As unidades Rainha Dona Leonor e de São Roque estão contratualizadas com a Rede. A unidade Maria José Nogueira Pinto também está, mas tem algumas camas em regime privado. É a única exceção.
Existem custos associados para os utentes?
Os doentes em convalescença não têm qualquer custo. Já para os de média e longa duração, os custos são tripartidos pela Segurança Social, ARS e pelo utente, cuja comparticipação é feita em função do seu rendimento.
Nesta área, quais são os obstáculos que enfrenta a Santa Casa?

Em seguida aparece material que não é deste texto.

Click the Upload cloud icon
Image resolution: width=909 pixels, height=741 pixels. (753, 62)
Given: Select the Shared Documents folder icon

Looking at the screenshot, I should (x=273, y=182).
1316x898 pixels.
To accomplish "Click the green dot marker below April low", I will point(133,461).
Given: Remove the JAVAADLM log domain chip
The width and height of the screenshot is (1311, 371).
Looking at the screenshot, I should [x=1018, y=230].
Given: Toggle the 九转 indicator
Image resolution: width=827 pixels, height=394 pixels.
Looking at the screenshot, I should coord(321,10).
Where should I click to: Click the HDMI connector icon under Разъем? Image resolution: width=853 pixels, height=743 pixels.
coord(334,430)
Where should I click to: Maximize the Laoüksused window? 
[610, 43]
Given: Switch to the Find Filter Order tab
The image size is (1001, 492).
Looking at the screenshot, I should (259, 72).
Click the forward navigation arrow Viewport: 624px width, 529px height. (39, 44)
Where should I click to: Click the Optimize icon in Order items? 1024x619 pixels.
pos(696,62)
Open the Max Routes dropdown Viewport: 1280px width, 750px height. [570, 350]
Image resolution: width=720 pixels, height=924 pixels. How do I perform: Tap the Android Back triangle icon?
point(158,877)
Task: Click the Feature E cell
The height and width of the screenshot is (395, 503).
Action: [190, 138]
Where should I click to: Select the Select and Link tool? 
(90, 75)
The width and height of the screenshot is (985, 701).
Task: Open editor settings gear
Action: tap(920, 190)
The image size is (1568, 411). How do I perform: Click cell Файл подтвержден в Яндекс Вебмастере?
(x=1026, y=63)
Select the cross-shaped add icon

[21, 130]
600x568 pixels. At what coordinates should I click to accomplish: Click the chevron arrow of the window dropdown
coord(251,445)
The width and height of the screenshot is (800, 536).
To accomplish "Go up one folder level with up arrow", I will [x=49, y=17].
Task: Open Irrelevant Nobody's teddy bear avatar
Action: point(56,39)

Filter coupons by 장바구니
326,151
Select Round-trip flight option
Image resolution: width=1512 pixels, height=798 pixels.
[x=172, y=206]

Existe uma dificuldade com a contratualização que temos com o Governo. Ou seja, o valor pago pelo Estado é inferior aos custos, o que exige um esforço maior da nossa parte para mantermos a qualidade necessária.
Quais foram os principais desafios em 2022?
Em 2022, com a covid-19, não conseguíamos ter todos os pisos abertos devido à dificuldade na contratação de enfermeiros. Portanto, o maior desafio foi a abertura da Unidade Rainha D. Leonor na sua lotação completa (91 doentes).
E os desafios atuais?
Temos dez camas vagas e continuamos à espera que sejam integradas na RNCCI. Isto dói, porque há uma lista de espera imensa.
Nesta área, têm outros projetos em curso?
Neste edifício temos instalações preparada para a abertura de uma Unidade de Dia e Promoção de Autonomia que permitiria dar resposta a mais 60 ou 70 pessoas. É um grande sonho. As pessoas podem vir de manhã, sair ao fim da tarde e ir dormir a sua casa o que, a meu ver, evitaria alguns internamentos. Aguardamos orientações do Governo para nos podermos candidatar.